There will be difficult times ahead. The rocky ground will seem to go on forever. The night will grown dark. We will despair. We will be alone. We will cry out, but will be greeted by only silence in return.

But the still, small voice of hope will abide. And a glimmer on the horizon will remind us that, indeed, “A new day’s coming…”

If we cling to our faith. And hold one another in love. Then we will find, at last, our hope.

When he was a younger man, Springsteen sang a lot about cars—cars as a symbol of freedom and individuality and a wide open road and the unique, individual journey that each one of us takes.

It is interesting, then, that in recent years, his chosen vehicle of redemption and salvation is no longer a car, but a train. A train that carries all of us—saints and sinners, losers and winners—to that land of hope and dreams.
 
"Land of Hope and Dreams” us a song that Springsteen first performed in the lat 1990s, as part of his triumphant Reunion Tour with the E Street Band. It is a song that predates the election of George W. Bush and 9/11 and Iraq and Afghanistan and Katrina and the Financial Meltdown of 2008 and the hopes and disappointments that have come since. In some ways, it’s really quite an old song, relatively speaking.

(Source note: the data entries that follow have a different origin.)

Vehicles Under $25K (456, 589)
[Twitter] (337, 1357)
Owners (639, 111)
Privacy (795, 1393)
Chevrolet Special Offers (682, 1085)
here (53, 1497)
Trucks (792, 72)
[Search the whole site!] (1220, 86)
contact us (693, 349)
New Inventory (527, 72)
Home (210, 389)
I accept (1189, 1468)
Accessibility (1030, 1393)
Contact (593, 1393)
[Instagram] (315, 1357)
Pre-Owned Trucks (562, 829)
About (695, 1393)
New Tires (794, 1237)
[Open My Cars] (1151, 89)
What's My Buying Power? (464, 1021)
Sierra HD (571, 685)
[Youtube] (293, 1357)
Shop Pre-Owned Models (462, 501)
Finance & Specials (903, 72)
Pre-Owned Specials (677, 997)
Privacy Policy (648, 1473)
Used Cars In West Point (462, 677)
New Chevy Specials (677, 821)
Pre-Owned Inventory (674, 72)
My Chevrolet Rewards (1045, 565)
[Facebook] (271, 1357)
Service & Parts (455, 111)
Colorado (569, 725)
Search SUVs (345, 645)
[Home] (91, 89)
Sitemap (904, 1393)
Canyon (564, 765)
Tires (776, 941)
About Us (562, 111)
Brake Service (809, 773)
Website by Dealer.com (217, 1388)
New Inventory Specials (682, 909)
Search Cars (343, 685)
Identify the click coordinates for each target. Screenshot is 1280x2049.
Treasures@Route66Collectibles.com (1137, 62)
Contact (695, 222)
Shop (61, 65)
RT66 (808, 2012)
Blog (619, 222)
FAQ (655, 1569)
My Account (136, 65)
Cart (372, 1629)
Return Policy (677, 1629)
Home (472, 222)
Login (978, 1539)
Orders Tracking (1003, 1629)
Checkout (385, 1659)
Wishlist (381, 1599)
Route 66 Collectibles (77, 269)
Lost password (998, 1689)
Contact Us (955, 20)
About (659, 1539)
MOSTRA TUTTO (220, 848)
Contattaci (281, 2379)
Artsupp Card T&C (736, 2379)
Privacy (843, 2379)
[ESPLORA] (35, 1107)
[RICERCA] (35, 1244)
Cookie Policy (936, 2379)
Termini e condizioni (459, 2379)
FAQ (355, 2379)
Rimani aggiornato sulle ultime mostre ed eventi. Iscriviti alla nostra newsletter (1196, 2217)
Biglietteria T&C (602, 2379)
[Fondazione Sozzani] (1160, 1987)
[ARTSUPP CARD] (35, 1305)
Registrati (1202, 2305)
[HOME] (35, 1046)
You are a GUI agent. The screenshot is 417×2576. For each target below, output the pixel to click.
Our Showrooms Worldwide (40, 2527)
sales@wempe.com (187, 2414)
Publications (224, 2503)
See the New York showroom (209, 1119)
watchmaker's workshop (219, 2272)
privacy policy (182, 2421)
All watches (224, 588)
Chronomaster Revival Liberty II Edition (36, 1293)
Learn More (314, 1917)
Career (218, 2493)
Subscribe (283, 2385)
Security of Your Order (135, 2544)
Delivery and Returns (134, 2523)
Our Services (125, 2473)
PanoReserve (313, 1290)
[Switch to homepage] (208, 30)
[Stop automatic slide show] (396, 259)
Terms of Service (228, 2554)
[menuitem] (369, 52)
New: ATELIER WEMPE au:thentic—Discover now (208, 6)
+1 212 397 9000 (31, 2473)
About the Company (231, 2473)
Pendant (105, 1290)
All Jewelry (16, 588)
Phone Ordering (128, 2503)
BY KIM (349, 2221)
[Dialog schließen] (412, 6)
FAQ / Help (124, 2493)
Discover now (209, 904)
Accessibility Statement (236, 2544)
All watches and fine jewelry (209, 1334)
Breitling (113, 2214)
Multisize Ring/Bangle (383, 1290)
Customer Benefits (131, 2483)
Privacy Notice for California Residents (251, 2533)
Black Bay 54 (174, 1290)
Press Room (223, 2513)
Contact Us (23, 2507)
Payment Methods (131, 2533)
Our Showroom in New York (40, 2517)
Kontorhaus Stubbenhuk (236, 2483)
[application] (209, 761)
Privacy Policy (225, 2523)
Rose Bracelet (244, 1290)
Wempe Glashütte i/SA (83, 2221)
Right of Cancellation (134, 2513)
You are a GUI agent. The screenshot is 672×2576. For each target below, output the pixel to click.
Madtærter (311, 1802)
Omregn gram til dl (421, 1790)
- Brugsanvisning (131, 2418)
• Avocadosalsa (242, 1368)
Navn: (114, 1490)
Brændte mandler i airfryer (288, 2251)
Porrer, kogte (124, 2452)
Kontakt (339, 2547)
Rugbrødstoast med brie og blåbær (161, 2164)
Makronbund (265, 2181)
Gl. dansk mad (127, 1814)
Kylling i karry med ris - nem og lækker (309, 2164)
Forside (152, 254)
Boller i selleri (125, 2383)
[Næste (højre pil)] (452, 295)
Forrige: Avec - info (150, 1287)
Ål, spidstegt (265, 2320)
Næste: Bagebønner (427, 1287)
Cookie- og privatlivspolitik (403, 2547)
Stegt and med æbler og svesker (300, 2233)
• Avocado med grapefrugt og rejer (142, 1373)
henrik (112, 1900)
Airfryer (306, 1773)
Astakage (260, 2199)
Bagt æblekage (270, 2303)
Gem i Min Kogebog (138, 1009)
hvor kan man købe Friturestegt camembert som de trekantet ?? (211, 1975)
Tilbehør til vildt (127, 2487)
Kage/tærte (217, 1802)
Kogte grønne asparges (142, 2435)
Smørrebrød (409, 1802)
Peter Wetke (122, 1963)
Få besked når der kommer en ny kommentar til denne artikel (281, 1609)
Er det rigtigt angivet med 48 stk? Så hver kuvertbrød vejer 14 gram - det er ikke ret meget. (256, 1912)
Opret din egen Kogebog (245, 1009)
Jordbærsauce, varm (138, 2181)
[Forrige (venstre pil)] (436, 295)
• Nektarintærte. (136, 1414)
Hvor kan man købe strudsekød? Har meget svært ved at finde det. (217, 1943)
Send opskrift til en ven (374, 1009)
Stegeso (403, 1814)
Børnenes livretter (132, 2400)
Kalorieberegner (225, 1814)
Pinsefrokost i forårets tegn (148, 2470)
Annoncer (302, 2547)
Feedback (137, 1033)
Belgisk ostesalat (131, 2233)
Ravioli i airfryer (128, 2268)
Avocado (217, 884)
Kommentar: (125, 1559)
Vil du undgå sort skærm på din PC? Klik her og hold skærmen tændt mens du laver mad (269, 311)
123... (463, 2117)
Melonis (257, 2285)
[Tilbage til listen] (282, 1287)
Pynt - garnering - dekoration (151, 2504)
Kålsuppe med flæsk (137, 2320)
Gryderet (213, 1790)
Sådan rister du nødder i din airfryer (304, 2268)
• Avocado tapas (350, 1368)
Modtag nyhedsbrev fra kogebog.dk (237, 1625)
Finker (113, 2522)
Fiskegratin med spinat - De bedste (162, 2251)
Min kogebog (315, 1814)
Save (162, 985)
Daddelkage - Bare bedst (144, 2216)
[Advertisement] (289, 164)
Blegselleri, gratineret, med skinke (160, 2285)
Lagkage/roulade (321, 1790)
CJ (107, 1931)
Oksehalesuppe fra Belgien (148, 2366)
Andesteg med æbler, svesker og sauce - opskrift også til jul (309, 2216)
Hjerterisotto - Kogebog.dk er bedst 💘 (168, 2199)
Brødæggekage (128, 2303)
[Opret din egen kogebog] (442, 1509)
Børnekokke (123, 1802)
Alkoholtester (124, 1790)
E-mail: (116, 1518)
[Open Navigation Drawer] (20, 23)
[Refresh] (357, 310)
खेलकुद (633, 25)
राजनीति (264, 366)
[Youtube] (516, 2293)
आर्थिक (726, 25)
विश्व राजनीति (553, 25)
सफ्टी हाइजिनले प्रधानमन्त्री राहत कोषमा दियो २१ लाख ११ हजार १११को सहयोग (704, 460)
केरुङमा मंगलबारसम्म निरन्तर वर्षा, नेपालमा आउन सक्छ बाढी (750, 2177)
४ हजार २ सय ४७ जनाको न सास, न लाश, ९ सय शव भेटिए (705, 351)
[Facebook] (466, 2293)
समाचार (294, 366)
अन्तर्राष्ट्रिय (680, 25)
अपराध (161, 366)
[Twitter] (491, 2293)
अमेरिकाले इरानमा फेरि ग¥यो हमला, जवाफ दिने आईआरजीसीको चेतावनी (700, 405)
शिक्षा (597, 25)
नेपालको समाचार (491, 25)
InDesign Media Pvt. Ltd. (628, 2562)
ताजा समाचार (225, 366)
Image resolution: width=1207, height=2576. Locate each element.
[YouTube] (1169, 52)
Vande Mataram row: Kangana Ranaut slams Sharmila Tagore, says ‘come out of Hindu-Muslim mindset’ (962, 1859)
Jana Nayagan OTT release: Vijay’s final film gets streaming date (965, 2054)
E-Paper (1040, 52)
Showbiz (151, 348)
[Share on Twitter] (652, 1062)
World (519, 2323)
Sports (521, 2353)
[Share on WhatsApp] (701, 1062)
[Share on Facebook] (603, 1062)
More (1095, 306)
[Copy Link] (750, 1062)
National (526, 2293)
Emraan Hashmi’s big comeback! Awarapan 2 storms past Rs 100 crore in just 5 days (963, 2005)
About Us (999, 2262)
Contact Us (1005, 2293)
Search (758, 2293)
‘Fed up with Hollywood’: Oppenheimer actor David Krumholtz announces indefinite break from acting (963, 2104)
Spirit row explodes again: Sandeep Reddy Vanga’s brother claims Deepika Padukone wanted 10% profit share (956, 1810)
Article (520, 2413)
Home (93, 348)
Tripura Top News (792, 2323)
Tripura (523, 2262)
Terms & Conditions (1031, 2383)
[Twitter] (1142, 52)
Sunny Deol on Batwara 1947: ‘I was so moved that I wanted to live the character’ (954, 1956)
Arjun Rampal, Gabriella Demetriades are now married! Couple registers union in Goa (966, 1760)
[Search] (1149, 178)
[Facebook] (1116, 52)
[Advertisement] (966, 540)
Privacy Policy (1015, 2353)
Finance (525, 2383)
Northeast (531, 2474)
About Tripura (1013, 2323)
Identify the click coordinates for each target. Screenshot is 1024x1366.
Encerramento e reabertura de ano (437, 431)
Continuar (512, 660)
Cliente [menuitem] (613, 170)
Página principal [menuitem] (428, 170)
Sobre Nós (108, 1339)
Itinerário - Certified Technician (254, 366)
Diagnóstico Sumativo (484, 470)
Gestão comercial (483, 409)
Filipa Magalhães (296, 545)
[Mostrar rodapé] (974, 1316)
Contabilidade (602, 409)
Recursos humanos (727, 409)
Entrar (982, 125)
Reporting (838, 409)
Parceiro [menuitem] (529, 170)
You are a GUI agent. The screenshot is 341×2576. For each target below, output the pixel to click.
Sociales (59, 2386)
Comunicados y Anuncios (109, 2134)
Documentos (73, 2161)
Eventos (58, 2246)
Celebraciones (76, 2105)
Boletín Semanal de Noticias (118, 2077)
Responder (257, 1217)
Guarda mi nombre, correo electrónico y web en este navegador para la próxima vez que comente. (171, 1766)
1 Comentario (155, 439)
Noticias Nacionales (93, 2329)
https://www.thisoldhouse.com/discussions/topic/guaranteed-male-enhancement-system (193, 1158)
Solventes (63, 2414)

 But it’s a song that Springsteen sings still (and included again on his most recent album) because its message will abide as long as his music abides. It is a song of an often weary, unsentimental, realistic, resilient, defiant hope. The hope that beats always at the heart of Springsteen’s music and inspires his worldview, a beating heart that comes to life all the more movingly here, with an extended saxophone solo from Springsteen’s late, great friend Clarence Clemons—playing for us again as though from the grave itself.
 

And Clarence speaks from the grave, as it were, in the album’s final song, “We Are Alive”, too—along with all the other dear souls who have lived and died and fount and loved and bequeathed their lessons and their hard won wisdom to us.

We are alive, Springsteen sings,
and though our bodies lie alone here in the dark,
our spirits rise
to carry the fire and light the spark
to stand shoulder to shoulder
and heart to heart.

 If we keep faith with those who have come before—that blessed communion of saints and sinners—then they will rest in peace, indeed; but they will not simply rest—rather, they will abide with us still, though they may be long gone. They will continue to inspire us and enlighten us,  as we, too, take our own stumbling, unsteady steps into an unknown future, They will abide with us still, and testify to us that the music we make in our own lives resounds not only in these  times in which we live, but also in the lives of generations yet to be born.